CMS Announces Sweeping Regulatory Changes in Response to Surge in COVID-19 Patients

The Department of Health and Human Services’ Centers for Medicare and Medicaid Services (CMS) has announced a set of sweeping regulatory changes and waivers to give healthcare providers maximum flexibility to treat patients during the 2019 Novel Coronavirus pandemic. The new changes will allow healthcare providers to act as healthcare delivery coordinators in their areas.

The temporarily changes will ease restrictions are intended to create hospitals without walls, which will make it easier for hospitals and health systems to cope with an expected massive increase in COVID-19 patients over the coming weeks.

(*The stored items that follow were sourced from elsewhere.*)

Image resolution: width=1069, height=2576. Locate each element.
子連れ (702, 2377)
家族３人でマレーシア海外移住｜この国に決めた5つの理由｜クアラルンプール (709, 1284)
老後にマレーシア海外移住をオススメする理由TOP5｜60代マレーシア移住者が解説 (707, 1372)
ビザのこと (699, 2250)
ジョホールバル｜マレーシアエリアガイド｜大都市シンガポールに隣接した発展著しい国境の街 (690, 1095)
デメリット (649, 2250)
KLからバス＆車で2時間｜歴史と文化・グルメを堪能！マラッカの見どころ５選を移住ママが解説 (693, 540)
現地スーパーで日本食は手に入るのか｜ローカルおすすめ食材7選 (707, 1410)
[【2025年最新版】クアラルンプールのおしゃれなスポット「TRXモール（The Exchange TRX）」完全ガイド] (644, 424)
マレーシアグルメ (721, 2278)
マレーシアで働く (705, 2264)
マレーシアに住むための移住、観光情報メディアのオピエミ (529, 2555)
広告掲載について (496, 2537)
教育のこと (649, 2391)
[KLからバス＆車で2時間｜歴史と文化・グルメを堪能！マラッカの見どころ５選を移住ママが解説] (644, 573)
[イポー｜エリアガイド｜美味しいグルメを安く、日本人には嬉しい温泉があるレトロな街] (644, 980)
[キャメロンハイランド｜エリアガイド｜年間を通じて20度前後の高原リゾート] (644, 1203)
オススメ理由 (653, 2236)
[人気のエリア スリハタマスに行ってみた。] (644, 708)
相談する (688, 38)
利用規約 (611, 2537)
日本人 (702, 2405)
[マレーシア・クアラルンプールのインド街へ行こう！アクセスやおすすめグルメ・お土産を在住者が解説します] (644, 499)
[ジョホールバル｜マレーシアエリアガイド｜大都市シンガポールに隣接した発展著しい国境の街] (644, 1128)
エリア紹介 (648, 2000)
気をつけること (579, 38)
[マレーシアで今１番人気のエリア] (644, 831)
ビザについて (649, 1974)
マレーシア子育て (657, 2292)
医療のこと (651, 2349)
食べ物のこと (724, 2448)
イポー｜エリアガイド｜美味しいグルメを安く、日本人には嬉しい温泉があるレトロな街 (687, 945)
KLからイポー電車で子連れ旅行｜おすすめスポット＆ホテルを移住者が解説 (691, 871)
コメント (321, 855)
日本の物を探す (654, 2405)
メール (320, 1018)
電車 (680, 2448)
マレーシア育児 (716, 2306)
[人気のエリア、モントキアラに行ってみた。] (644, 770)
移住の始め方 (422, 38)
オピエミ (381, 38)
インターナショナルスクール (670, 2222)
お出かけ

Under normal circumstances, federal restrictions require hospitals to provide medical services within their existing facilities, but this will cease to be possible as patient numbers increase. As the number of COVID-19 cases grow, hospitals will soon reach capacity. If they do not develop additional sites to provide treatment to patients, they will be overwhelmed.

To ensure all patients can receive treatment and no one is left behind, the CMS has relaxed restrictions and has issued temporary new rules that will allow treatment to be provided in other locations. Many ambulatory surgery centers have taken the decision to cancel elective procedures during the public health emergency. Hospitals and health systems would be permitted to use those locations along with inpatient rehabilitation hospitals, and even hotels and dormitories, and would still be eligible to receive reimbursement for services under Medicare. The new locations could be used to provide medical services to non-COVID-19 patients to free up inpatient beds for COVID-19 patients that require intensive care and respirators.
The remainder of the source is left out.